— EXTRAIT DU TEXTE —

====

« Thiaroye 44 », 80 ans: Il s’agit de « Rendre aux Tirailleurs sénégalais ‘indigènes’ leur humanité »
Massacre de Thiaroye au Sénégal: les commémorations du 80e anniversaire
Extrait des interventions de Pape Chérif Bertrand Bassène
Transcription…
(Attention, transcription générée d’une partie de l’extrait de l’entretient avec Pape Chérif Bertrand Bassène)
Bertrand Bassène, ceci dit qu’il y ait eu préméditation ou pas, qu’elle ait eu lieu à Paris ou à Dakar. C’est de toute façon le système colonial en lui-même qui est en cause à Thiaroye…
Oui, dans une approche purement mémorielle, on va prendre Ousmane Sembène qui dans son film Camp de Thiaroye… ; le film commence par l’évocation d’un massacre aussi qui a eu lieu en Casamance à la même période de 1943 et qui évoque un peu le fait que le pouvoir colonial, le système colonial a incendié tout un village qui s’appelle Effock et a jugé celle qui est supposée être derrière cette forme de rébellion, qui est Aline Sitoé Diatta, qui a été déportée d’ailleurs.
Donc le film, un peu, nous renvoie à cette situation, c’est que le système colonial avait un mode de fonctionnement qui s’est déroulé d’abord en Casamance et à Effock et le film aussi se termine par ce massacre de Thiaroye. Donc l’évocation… d’un caractère prémédité ne devrait pas nous empêcher de voir que c’est le système colonial lui-même et la justice coloniale elle-même devant une forme de justice qu’on appelle l’indigénat qui a été mise en application en 1944 à Thiaroye.
Il faut aussi dire à ce sujet que le massacre de Thiaroye intervient dans un contexte bien particulier. On l’a dit, la fin de la Seconde Guerre mondiale où la France a perdu de sa superbe et doit beaucoup à son empire dans la reconquête. 80 ans, jour pour jour, après le massacre de Thiaroye par l’armée française. On continue d’en parler jusqu’à 8h, temps universel, et j’accueille tout de suite deux nouvelles invitées dans cette édition spéciale.
(…)
Le deuil n’est toujours pas fait, dites-vous Diana Bassard. J’aimerais vous faire réagir là-dessus. Bertrand Bassène, vous qui êtes spécialiste de la mémoire, on peut dire que Thiaroye 44, Bertrand Bassène, reste une blessure collective dans la mémoire des Sénégalais aujourd’hui ?
Alors, une blessure collective…
Enfin, je ne voudrais pas qu’on fasse le procès des autres régimes.
Je me fais comprendre en disant ceci.
Si nous interrogeons qu’est-ce que Senghor a fait, on pourrait se demander à savoir, c’est quoi la commémoration au Sénégal, qui commémore-t-on et comment on le fait ?

====

Répondez aux questions suivantes à partir de l'extrait :
(a) Quel village le système colonial a-t-il incendié en Casamance ?
(b) Quel est le titre du film d'Ousmane Sembène qui est mentionné ?
(c) Jusqu'à quelle heure, en temps universel, l'émission continue-t-elle de parler du massacre ?
Répondez en vous fondant uniquement sur l'extrait.

— LISTE —
====

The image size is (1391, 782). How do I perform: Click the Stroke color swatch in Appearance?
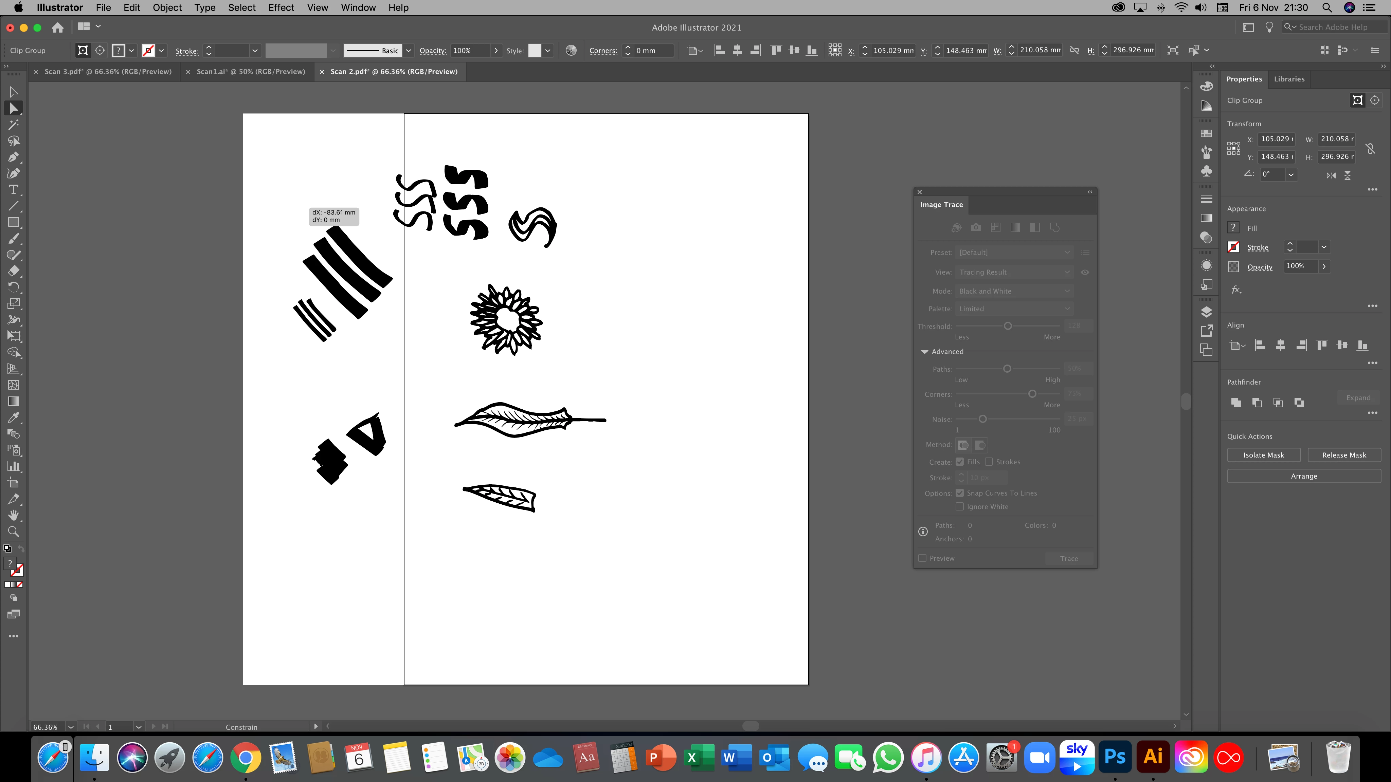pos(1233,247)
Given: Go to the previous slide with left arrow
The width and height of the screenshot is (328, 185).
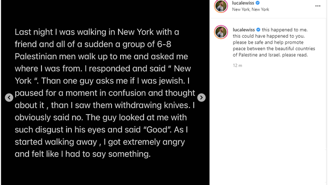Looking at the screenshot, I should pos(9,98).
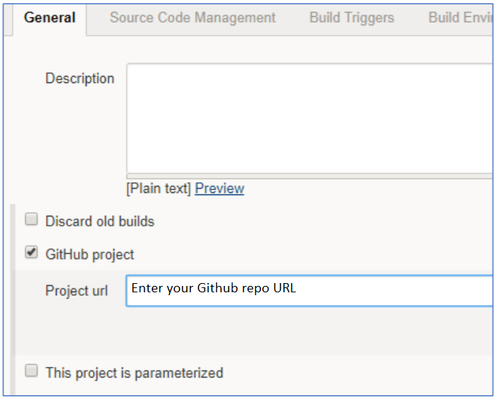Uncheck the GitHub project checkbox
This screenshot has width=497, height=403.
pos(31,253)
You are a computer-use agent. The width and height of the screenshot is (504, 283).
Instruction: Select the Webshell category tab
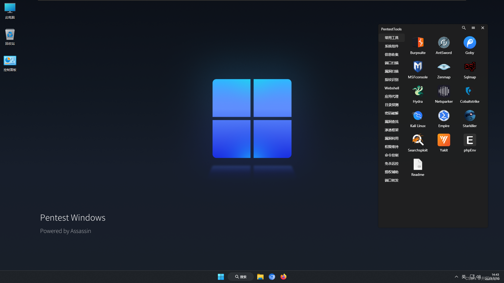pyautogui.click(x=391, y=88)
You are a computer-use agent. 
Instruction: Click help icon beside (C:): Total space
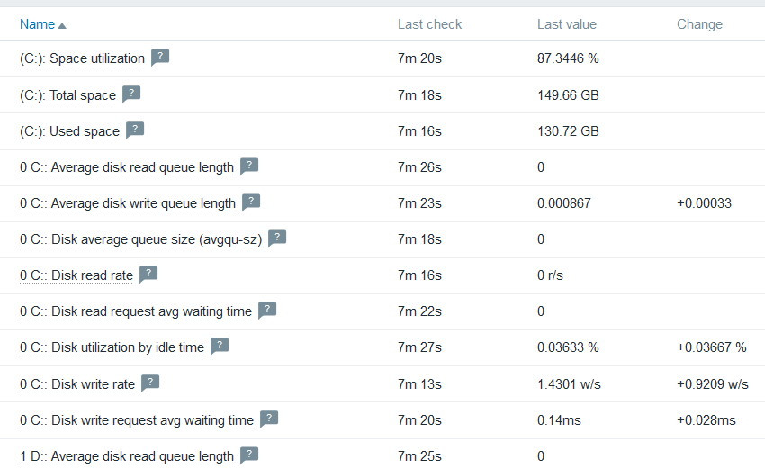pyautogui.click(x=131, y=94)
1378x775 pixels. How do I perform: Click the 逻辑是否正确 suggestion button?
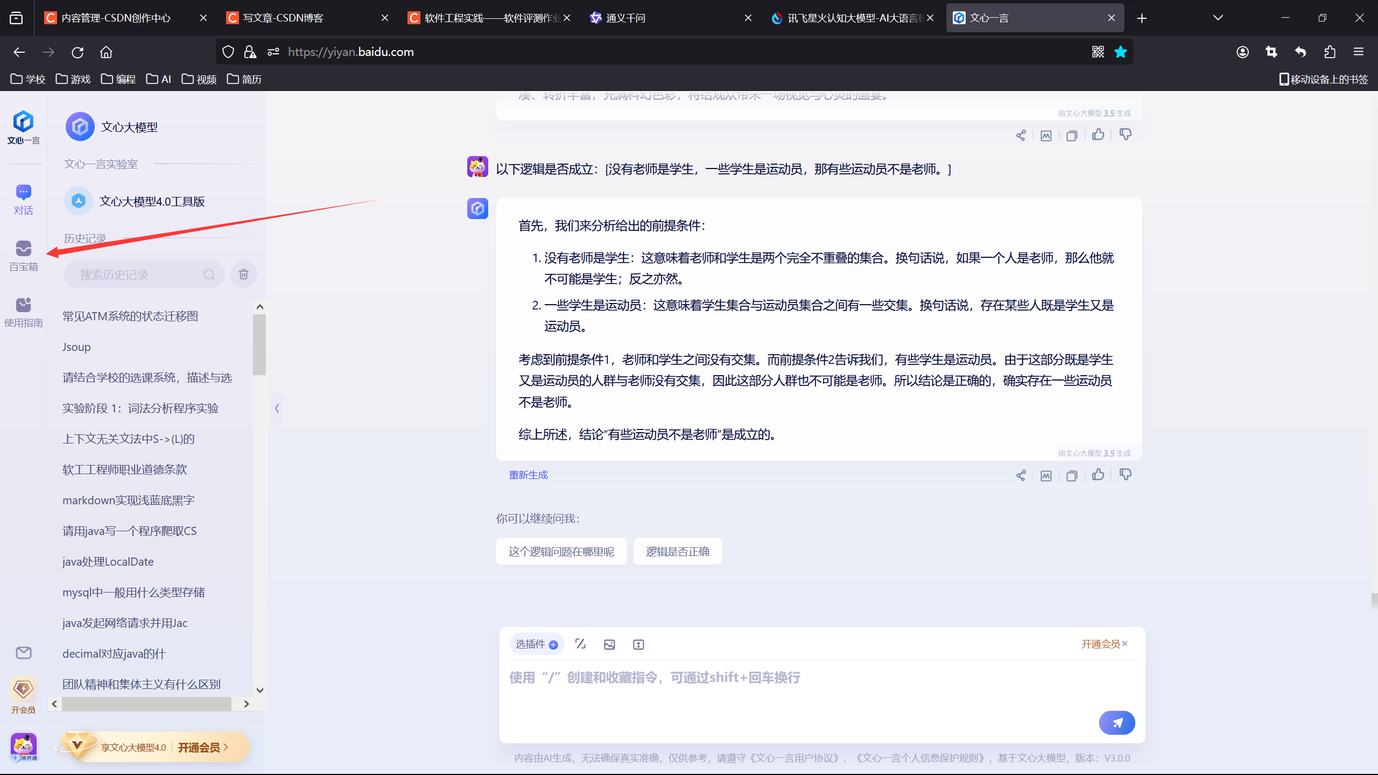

====

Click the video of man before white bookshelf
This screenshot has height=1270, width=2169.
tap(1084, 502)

====

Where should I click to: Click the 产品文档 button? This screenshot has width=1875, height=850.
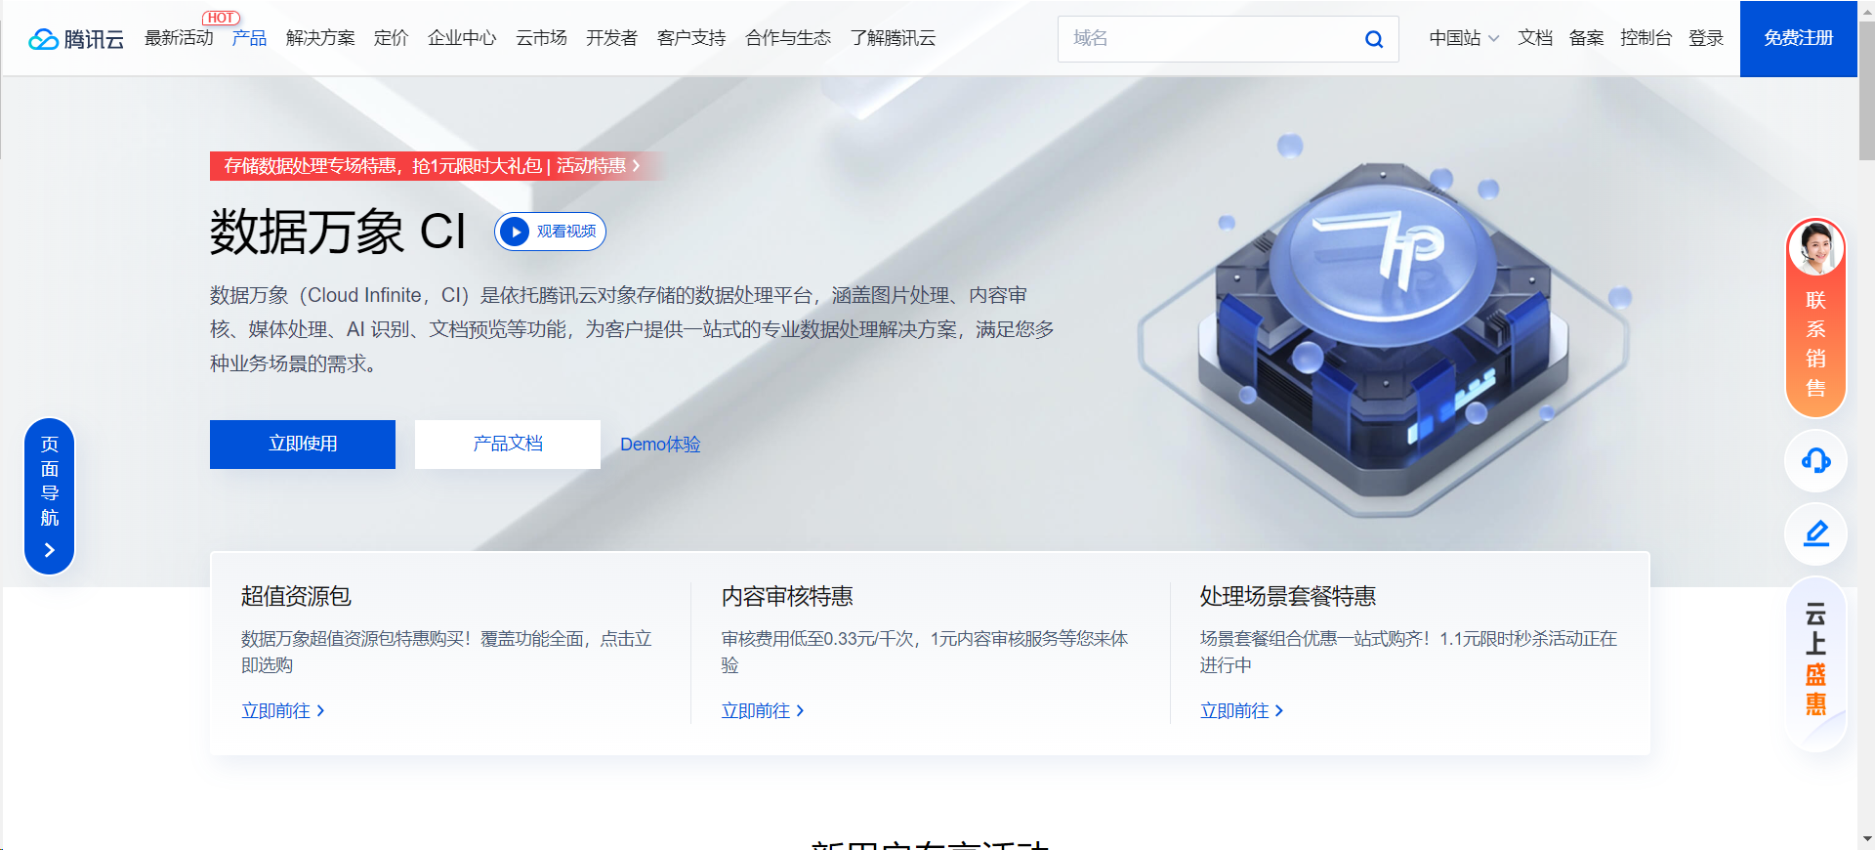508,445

====

— RÉPONSE —
(a) Le village d'Effock.
(b) Camp de Thiaroye.
(c) Jusqu'à 8h, temps universel.